Alors elle jeta son bonnet par-dessus les moulins ! Il y eut madame Anacharsis infidèle, quittant son mari, le perdant, le retrouvant, cherchant à connaître les âpres saveurs de ces fruits défendus que croquent à belles dents les épouses fugitives. Il y eut madame Anacharsis donnant à ses amoureux des alliances de mariage, et allant faire bénir à Greetna-Green ses unions adultères. Puis les voyages ! La Suisse et l’Italie vues en compagnie d’un jeune Anglais aux cheveux dorés ou d’un féroce Brésilien, qui sait si bien dire : « Si jamais tu me trompes, je te tuerai ! » Valentine a bu la neige des torrents, elle a laissé bondir sur son sein les cascades échevelées, elle a frappé du poing les rocs et mordu l’écorce des arbres en criant à toute cette nature : « Dis-moi ton secret ! » Ce secret, elle l’a demandé aux noires forêts, aux grottes obscures où pendent les stalactites, aux fleuves immenses, aux villes, aux basiliques, à la vieille Venise endormie en son linceul ! Mais la Nature a gardé son secret pour elle et pour les hommes de bonne volonté, et madame Anacharsis, ivre et folle, à continué à faire la joie du Paris folâtre en promenant son éternelle interrogation des agents de change aux poëtes lyriques et des princes russes aux marchands de peaux de lapin, et elle se console en lisant Lélia.

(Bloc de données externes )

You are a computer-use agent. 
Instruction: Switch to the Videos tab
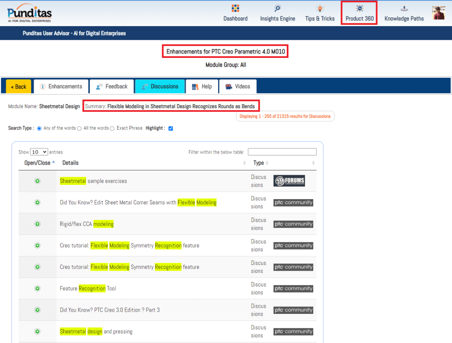coord(238,87)
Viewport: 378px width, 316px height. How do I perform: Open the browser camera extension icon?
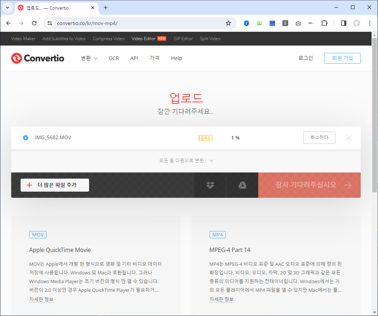[x=298, y=23]
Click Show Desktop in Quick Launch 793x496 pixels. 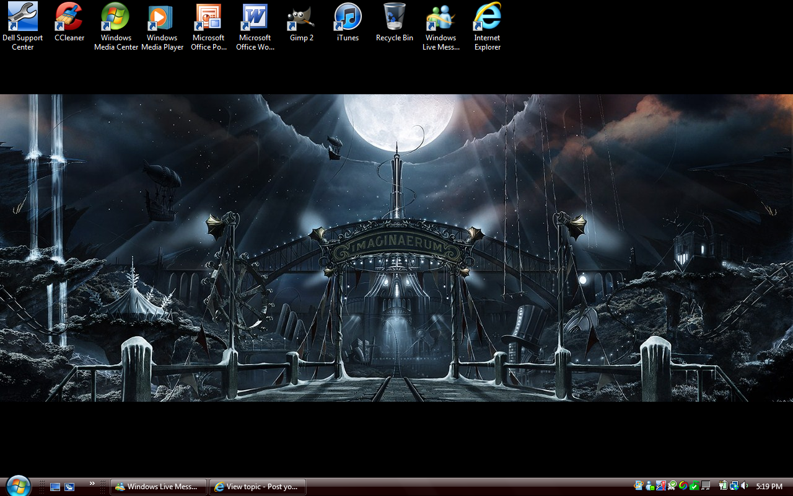(55, 487)

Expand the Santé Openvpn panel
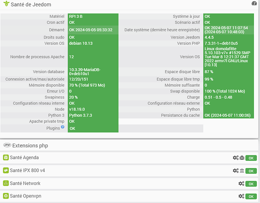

Émile Levasseur, qui a quitté le service, et qui, lui aussi, est devenu fou de désespoir, a joué à la Bourse par dépravation et y gagne des millions dont il ne sait que faire. Vingt fois il a voulu arracher Valentine à son affreuse vie et l’a suppliée à genoux d’accepter le pardon qu’il lui offrait avec une résignation abominable et sublime. Mais madame Anacharis est du moins restée fidèle à son rêve de jeune fille. Elle a tout traîné dans le ruisseau des rues, excepté son premier et son seul amour, et d’ailleurs elle ne renonce pas encore à vivre ! Parfois, elle s’extasie pendant de longues heures sur le roman de madame Beecher Stowe et se demande si, parmi cette race noire, opprimée et héroïque au dire de l’illustre écrivain, il n’y a pas quelque Othello dont la lèvre lippue échaufferait son cœur de marbre.

Mais apaise-t-on la soif des damnés lors même qu’on leur fait boire toute l’eau de la pluie et toute l’eau des fleuves ? Toujours, toujours les Euménides chassent devant elles, en les meurtrissant à coups de sanglantes vipères, tout un troupeau de victimes furieuses, marquées au front pour la Démence et pour le Crime. Attachés à leurs flancs, un vautour leur mord le foie, un taon avide le dévore, et l’ouragan qui fouette leurs visages aveuglés, les empêche d’entendre les gémissements plaintifs, les doux sanglots et le chant consolateur des Océanides.